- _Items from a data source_
*****
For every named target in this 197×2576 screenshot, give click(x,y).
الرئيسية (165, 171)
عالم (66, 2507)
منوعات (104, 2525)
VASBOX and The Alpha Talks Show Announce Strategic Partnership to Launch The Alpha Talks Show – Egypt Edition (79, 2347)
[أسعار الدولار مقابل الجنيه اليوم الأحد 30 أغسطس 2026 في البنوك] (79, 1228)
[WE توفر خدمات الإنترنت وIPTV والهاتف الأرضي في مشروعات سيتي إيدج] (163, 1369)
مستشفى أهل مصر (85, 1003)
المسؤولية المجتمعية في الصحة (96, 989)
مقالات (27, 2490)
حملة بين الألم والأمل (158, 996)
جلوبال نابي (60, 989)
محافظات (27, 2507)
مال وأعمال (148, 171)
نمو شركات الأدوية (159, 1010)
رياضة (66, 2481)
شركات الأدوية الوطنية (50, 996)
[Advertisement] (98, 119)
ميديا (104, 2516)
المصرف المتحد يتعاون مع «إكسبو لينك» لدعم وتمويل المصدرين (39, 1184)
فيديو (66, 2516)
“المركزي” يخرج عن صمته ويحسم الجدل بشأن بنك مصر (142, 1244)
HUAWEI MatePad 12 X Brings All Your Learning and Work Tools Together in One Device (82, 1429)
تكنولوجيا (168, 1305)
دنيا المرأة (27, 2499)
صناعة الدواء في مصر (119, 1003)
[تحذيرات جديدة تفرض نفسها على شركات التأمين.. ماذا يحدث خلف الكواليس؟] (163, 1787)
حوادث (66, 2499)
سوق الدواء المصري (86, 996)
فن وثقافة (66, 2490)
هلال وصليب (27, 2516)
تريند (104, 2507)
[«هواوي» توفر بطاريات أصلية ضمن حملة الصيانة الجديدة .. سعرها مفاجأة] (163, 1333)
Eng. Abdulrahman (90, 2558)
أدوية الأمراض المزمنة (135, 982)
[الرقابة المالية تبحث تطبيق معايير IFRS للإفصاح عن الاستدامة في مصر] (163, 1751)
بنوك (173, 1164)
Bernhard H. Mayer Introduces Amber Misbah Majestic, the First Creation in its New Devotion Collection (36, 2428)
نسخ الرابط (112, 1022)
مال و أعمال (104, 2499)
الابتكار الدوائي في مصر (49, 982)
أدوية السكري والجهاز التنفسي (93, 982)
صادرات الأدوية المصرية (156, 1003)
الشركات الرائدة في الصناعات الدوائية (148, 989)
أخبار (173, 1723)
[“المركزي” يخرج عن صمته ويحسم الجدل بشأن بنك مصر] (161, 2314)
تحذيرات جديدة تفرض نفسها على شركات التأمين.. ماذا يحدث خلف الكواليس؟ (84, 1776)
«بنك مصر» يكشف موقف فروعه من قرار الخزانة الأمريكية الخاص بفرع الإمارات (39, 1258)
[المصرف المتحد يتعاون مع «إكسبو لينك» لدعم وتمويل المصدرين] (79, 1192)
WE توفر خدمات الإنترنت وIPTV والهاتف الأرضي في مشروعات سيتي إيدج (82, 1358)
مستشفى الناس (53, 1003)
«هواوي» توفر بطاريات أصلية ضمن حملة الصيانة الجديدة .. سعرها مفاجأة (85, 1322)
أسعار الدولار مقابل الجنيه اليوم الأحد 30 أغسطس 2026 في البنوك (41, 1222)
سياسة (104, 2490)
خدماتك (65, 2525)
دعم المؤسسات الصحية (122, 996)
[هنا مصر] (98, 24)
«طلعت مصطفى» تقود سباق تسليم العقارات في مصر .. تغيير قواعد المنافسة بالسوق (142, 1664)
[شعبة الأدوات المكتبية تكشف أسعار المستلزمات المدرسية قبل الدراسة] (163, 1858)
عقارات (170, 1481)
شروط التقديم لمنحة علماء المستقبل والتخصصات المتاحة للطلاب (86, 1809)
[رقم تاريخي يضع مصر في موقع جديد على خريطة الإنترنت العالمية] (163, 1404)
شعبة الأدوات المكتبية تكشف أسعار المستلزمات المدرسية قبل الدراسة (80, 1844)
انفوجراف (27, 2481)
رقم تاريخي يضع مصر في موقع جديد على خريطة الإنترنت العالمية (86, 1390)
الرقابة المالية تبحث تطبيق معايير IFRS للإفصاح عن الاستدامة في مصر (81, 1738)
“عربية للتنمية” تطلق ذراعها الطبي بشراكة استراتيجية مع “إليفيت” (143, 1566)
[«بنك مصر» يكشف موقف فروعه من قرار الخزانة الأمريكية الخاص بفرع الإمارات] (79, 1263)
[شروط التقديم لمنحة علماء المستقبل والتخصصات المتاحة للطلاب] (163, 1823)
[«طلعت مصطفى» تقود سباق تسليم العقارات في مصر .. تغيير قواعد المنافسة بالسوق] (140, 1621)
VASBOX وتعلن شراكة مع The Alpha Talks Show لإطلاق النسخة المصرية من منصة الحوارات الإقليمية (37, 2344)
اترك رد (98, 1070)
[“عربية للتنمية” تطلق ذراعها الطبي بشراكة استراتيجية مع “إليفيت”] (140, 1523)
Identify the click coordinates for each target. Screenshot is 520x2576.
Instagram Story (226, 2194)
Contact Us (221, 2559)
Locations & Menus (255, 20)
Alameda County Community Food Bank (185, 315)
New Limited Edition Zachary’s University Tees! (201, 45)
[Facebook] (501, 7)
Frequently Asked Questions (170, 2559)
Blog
*****
- _What you will do_
Return a faithful copy of all the records above.

- _Your response_
For every named target in this 197×2576 screenshot, give click(x,y).
الرئيسية (165, 171)
عالم (66, 2507)
منوعات (104, 2525)
VASBOX and The Alpha Talks Show Announce Strategic Partnership to Launch The Alpha Talks Show – Egypt Edition (79, 2347)
[أسعار الدولار مقابل الجنيه اليوم الأحد 30 أغسطس 2026 في البنوك] (79, 1228)
[WE توفر خدمات الإنترنت وIPTV والهاتف الأرضي في مشروعات سيتي إيدج] (163, 1369)
مستشفى أهل مصر (85, 1003)
المسؤولية المجتمعية في الصحة (96, 989)
مقالات (27, 2490)
حملة بين الألم والأمل (158, 996)
جلوبال نابي (60, 989)
محافظات (27, 2507)
مال وأعمال (148, 171)
نمو شركات الأدوية (159, 1010)
رياضة (66, 2481)
شركات الأدوية الوطنية (50, 996)
[Advertisement] (98, 119)
ميديا (104, 2516)
المصرف المتحد يتعاون مع «إكسبو لينك» لدعم وتمويل المصدرين (39, 1184)
فيديو (66, 2516)
“المركزي” يخرج عن صمته ويحسم الجدل بشأن بنك مصر (142, 1244)
HUAWEI MatePad 12 X Brings All Your Learning and Work Tools Together in One Device (82, 1429)
تكنولوجيا (168, 1305)
دنيا المرأة (27, 2499)
صناعة الدواء في مصر (119, 1003)
[تحذيرات جديدة تفرض نفسها على شركات التأمين.. ماذا يحدث خلف الكواليس؟] (163, 1787)
حوادث (66, 2499)
سوق الدواء المصري (86, 996)
فن وثقافة (66, 2490)
هلال وصليب (27, 2516)
تريند (104, 2507)
[«هواوي» توفر بطاريات أصلية ضمن حملة الصيانة الجديدة .. سعرها مفاجأة] (163, 1333)
Eng. Abdulrahman (90, 2558)
أدوية الأمراض المزمنة (135, 982)
[الرقابة المالية تبحث تطبيق معايير IFRS للإفصاح عن الاستدامة في مصر] (163, 1751)
بنوك (173, 1164)
Bernhard H. Mayer Introduces Amber Misbah Majestic, the First Creation in its New Devotion Collection (36, 2428)
نسخ الرابط (112, 1022)
مال و أعمال (104, 2499)
الابتكار الدوائي في مصر (49, 982)
أدوية السكري والجهاز التنفسي (93, 982)
صادرات الأدوية المصرية (156, 1003)
الشركات الرائدة في الصناعات الدوائية (148, 989)
أخبار (173, 1723)
[“المركزي” يخرج عن صمته ويحسم الجدل بشأن بنك مصر] (161, 2314)
تحذيرات جديدة تفرض نفسها على شركات التأمين.. ماذا يحدث خلف الكواليس؟ (84, 1776)
«بنك مصر» يكشف موقف فروعه من قرار الخزانة الأمريكية الخاص بفرع الإمارات (39, 1258)
[المصرف المتحد يتعاون مع «إكسبو لينك» لدعم وتمويل المصدرين] (79, 1192)
WE توفر خدمات الإنترنت وIPTV والهاتف الأرضي في مشروعات سيتي إيدج (82, 1358)
مستشفى الناس (53, 1003)
«هواوي» توفر بطاريات أصلية ضمن حملة الصيانة الجديدة .. سعرها مفاجأة (85, 1322)
أسعار الدولار مقابل الجنيه اليوم الأحد 30 أغسطس 2026 في البنوك (41, 1222)
سياسة (104, 2490)
خدماتك (65, 2525)
دعم المؤسسات الصحية (122, 996)
[هنا مصر] (98, 24)
«طلعت مصطفى» تقود سباق تسليم العقارات في مصر .. تغيير قواعد المنافسة بالسوق (142, 1664)
[شعبة الأدوات المكتبية تكشف أسعار المستلزمات المدرسية قبل الدراسة] (163, 1858)
عقارات (170, 1481)
شروط التقديم لمنحة علماء المستقبل والتخصصات المتاحة للطلاب (86, 1809)
[رقم تاريخي يضع مصر في موقع جديد على خريطة الإنترنت العالمية] (163, 1404)
شعبة الأدوات المكتبية تكشف أسعار المستلزمات المدرسية قبل الدراسة (80, 1844)
انفوجراف (27, 2481)
رقم تاريخي يضع مصر في موقع جديد على خريطة الإنترنت العالمية (86, 1390)
الرقابة المالية تبحث تطبيق معايير IFRS للإفصاح عن الاستدامة في مصر (81, 1738)
“عربية للتنمية” تطلق ذراعها الطبي بشراكة استراتيجية مع “إليفيت” (143, 1566)
[«بنك مصر» يكشف موقف فروعه من قرار الخزانة الأمريكية الخاص بفرع الإمارات] (79, 1263)
[شروط التقديم لمنحة علماء المستقبل والتخصصات المتاحة للطلاب] (163, 1823)
[«طلعت مصطفى» تقود سباق تسليم العقارات في مصر .. تغيير قواعد المنافسة بالسوق] (140, 1621)
VASBOX وتعلن شراكة مع The Alpha Talks Show لإطلاق النسخة المصرية من منصة الحوارات الإقليمية (37, 2344)
اترك رد (98, 1070)
[“عربية للتنمية” تطلق ذراعها الطبي بشراكة استراتيجية مع “إليفيت”] (140, 1523)
Identify the click coordinates for each target. Screenshot is 520x2576.
Instagram Story (226, 2194)
Contact Us (221, 2559)
Locations & Menus (255, 20)
Alameda County Community Food Bank (185, 315)
New Limited Edition Zachary’s University Tees! (201, 45)
[Facebook] (501, 7)
Frequently Asked Questions (170, 2559)
Blog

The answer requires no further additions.